当前位置：网站首页>One hundred questions of image processing (1-10)

One hundred questions of image processing (1-10)

2022-07-06 16:42:00 【Dog egg L】

The question comes from
Read the picture ：「 The portrait is reasonable 100 Ben ノック」 Chinese version ！ Designed for beginners of image processing 100 A question .

Question 1 ： Channel switching

Read images , Then replace the channel with a channel .

The following code is used to extract the red channel of the image .

Be careful ,cv2.imread() The coefficients of are arranged in order ！

The variables in it red It indicates that there is only the red channel of the original image imori.jpg.

answer ：

import cv2

# function: BGR -> RGB


def BGR2RGB(img):
    b = img[:, :, 0].copy()
    g = img[:, :, 1].copy()
    r = img[:, :, 2].copy()

    # RGB > BGR
    img[:, :, 0] = r
    img[:, :, 1] = g
    img[:, :, 2] = b

    return img


# Read image
img = cv2.imread("imori.jpg")

# BGR -> RGB
img = BGR2RGB(img)

# Save result
cv2.imwrite("out.jpg", img)
cv2.imshow("result", img)
cv2.waitKey(0)
cv2.destroyAllWindows()

Insert picture description here

Question two ： Graying （Grayscale）

Gray the image ！

Gray scale is a kind of expression method of image brightness , Calculate by the following formula ： $0.2126\ R + 0.7152\ G + 0.0722\ B$

import cv2
import numpy as np

# Gray scale
def BGR2GRAY(img):
	b = img[:, :, 0].copy()
	g = img[:, :, 1].copy()
	r = img[:, :, 2].copy()

	# Gray scale
	out = 0.2126 * r + 0.7152 * g + 0.0722 * b
	out = out.astype(np.uint8)

	return out


# Read image
img = cv2.imread("imori.jpg").astype(np.float)

# Grayscale
out = BGR2GRAY(img)

# Save result
cv2.imwrite("out.jpg", out)
cv2.imshow("result", out)
cv2.waitKey(0)
cv2.destroyAllWindows()

Insert picture description here

Question 3 ： Two valued （Thresholding）

Binarization is a method of using black and white colors to represent images .
First, grayscale , Then take the threshold as the boundary , Greater than the threshold =255, Less than the threshold =0.

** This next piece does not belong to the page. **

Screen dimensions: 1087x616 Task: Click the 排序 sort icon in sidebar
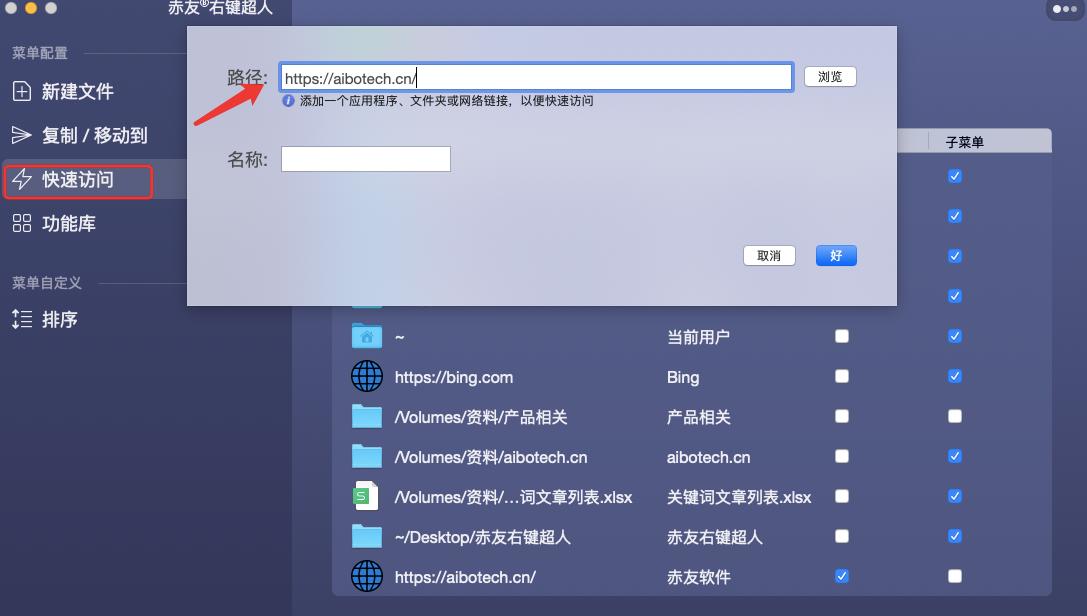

We set the threshold of grayscale to 128 To binarize , namely ：

if (x>=128)x=255
else x=0

import cv2
import numpy as np

# Gray scale


def BGR2GRAY(img):
    b = img[:, :, 0].copy()
    g = img[:, :, 1].copy()
    r = img[:, :, 2].copy()

    # Gray scale
    out = 0.2126 * r + 0.7152 * g + 0.0722 * b
    out = out.astype(np.uint8)

    return out

# binalization


def binarization(img, th=128):
    img[img < th] = 0
    img[img >= th] = 255
    return img


# Read image
img = cv2.imread("imori.jpg").astype(np.float32)

# Grayscale
out = BGR2GRAY(img)

# Binarization
out = binarization(out)

# Save result
cv2.imwrite("out.jpg", out)
cv2.imshow("result", out)
cv2.waitKey(0)
cv2.destroyAllWindows()

Insert picture description here

Question 4 ： Otsu binarization algorithm （Otsu’s Method）

brief introduction

When we binarize the grayscale image , You need to set a segmentation threshold , We don't have a universal threshold . and Otsu Otsu algorithm is based on the information of the gray image itself , Automatically determine the best threshold , Realize the binarization of gray image with the best threshold .
It should be noted that , Otsu algorithm is not directly binarized , Instead, you get an integer number , That's the threshold , We get the threshold and then binarize .

principle

In general , We call the part we are interested in the prospect , What you are not interested in is called background .

The idea of Otsu algorithm is relatively simple , We believe that there is a big difference between the foreground and background , The pixels in the foreground are similar , The pixels in the background are similar ： There are small differences in the same category , There are great differences among different classes . Then if there is a threshold , Make the image divided into foreground and background , It should conform to the minimum difference in the same category , The biggest difference among different classes , This value is the optimal threshold . According to this optimal threshold, the image segmentation effect should be the best ( The foreground and background will be completely separated ).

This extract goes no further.